- **INSTRUCTIONS FOR THE TASK**: The copy must run from the line containing "Given: Click the" through the final line of the records, both included, exactly as written. It should contain no pictures.

(Stored records)
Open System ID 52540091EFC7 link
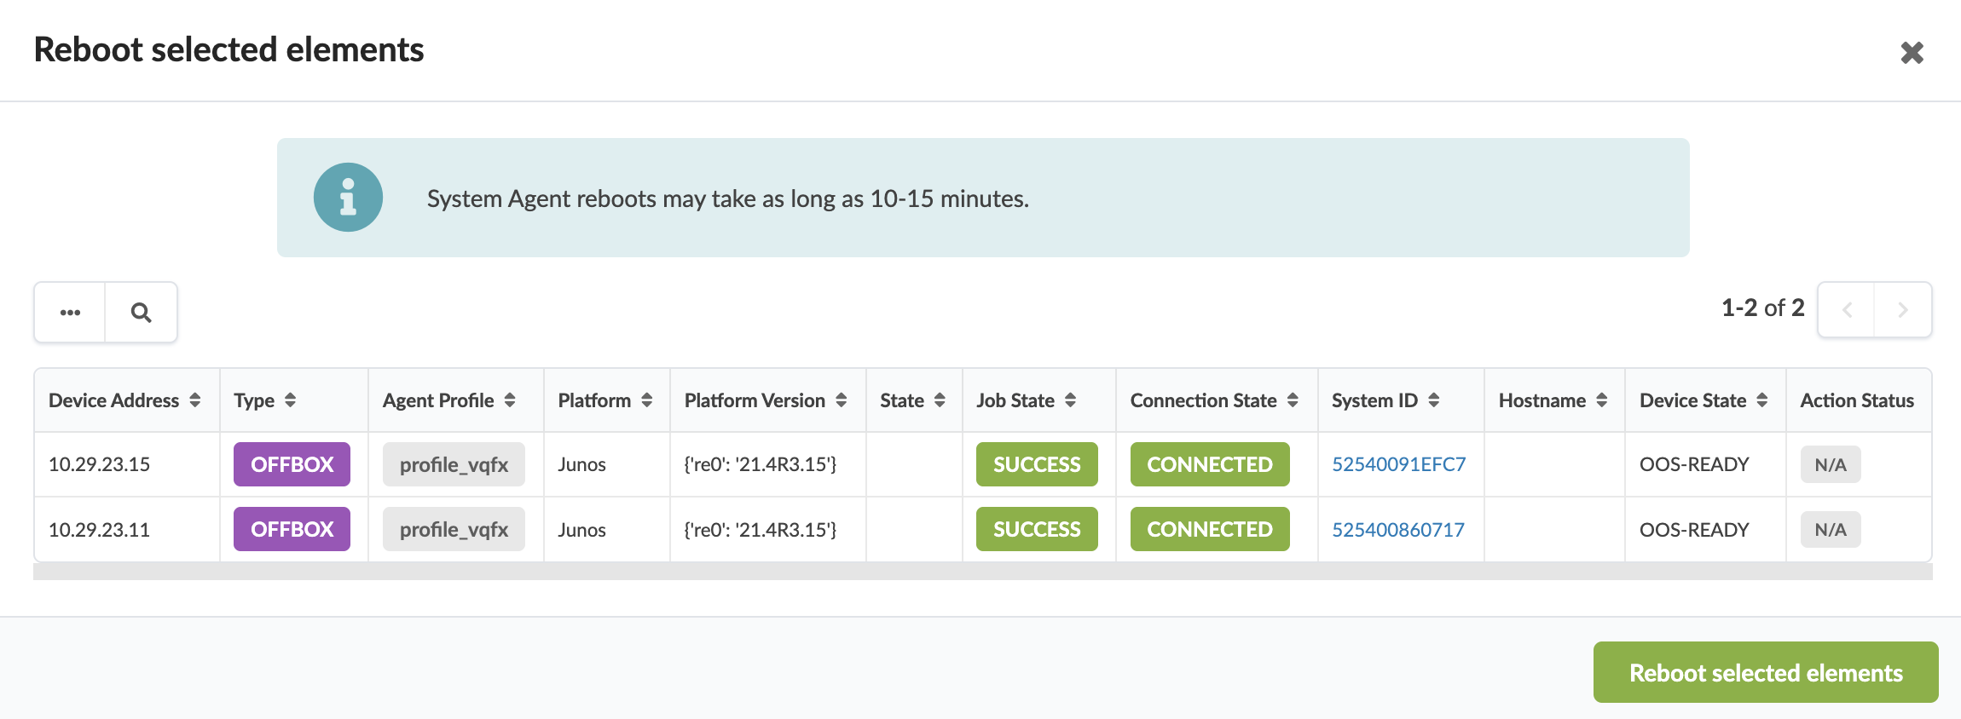 click(1398, 464)
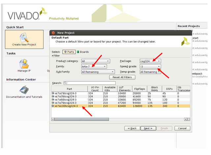211x155 pixels.
Task: Open Documentation and Tutorials icon
Action: [x=24, y=89]

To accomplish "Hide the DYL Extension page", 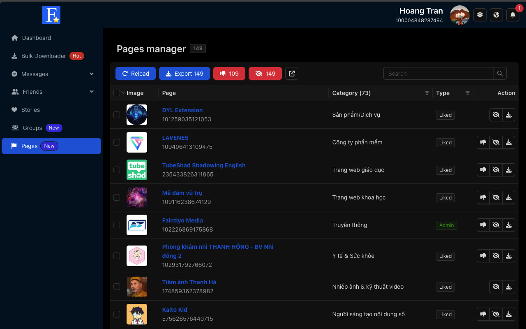I will [x=496, y=115].
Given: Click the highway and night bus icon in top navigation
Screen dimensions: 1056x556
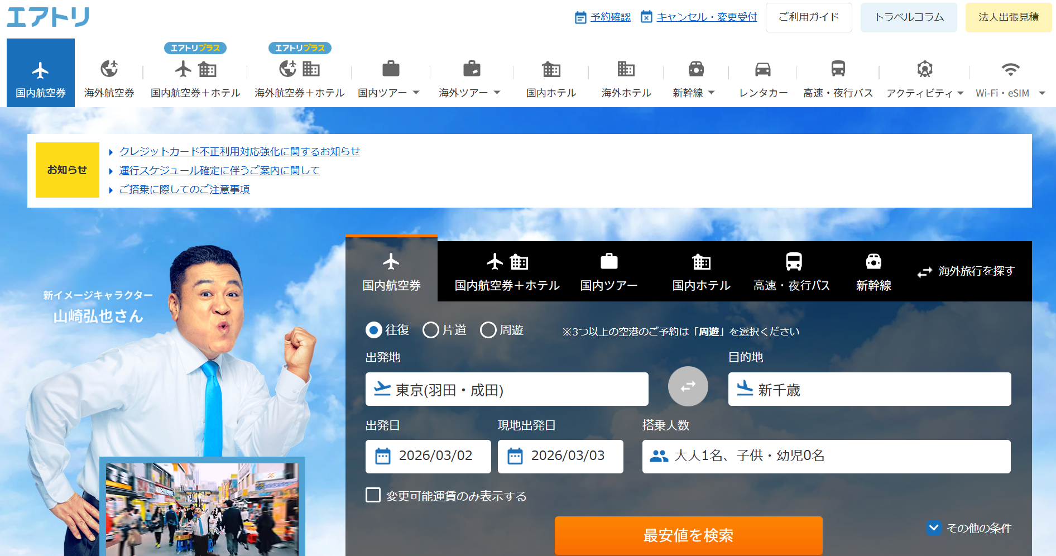Looking at the screenshot, I should [838, 69].
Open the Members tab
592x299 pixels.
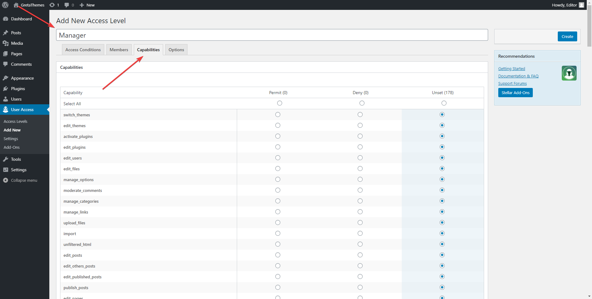coord(119,50)
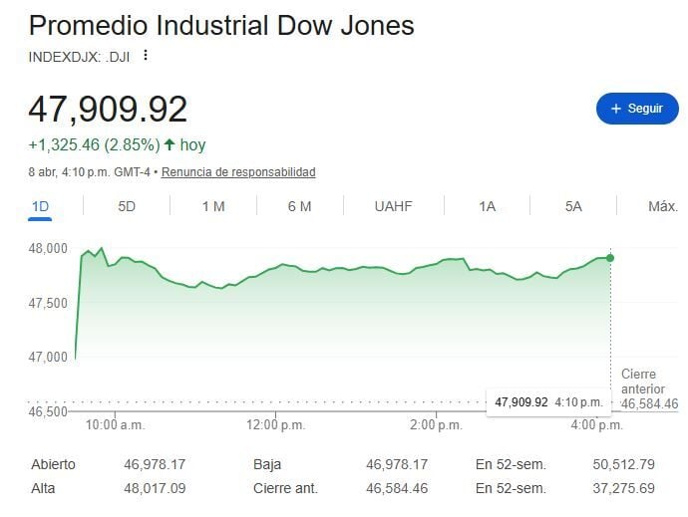Open the Renuncia de responsabilidad link
This screenshot has width=688, height=517.
[238, 172]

- **ANSWER SECTION**:
Given: Click the highway and night bus icon in top navigation
Screen dimensions: 1056x556
Looking at the screenshot, I should [838, 69].
Open the Members tab
592x299 pixels.
coord(119,50)
Open the Renuncia de responsabilidad link
This screenshot has width=688, height=517.
[238, 172]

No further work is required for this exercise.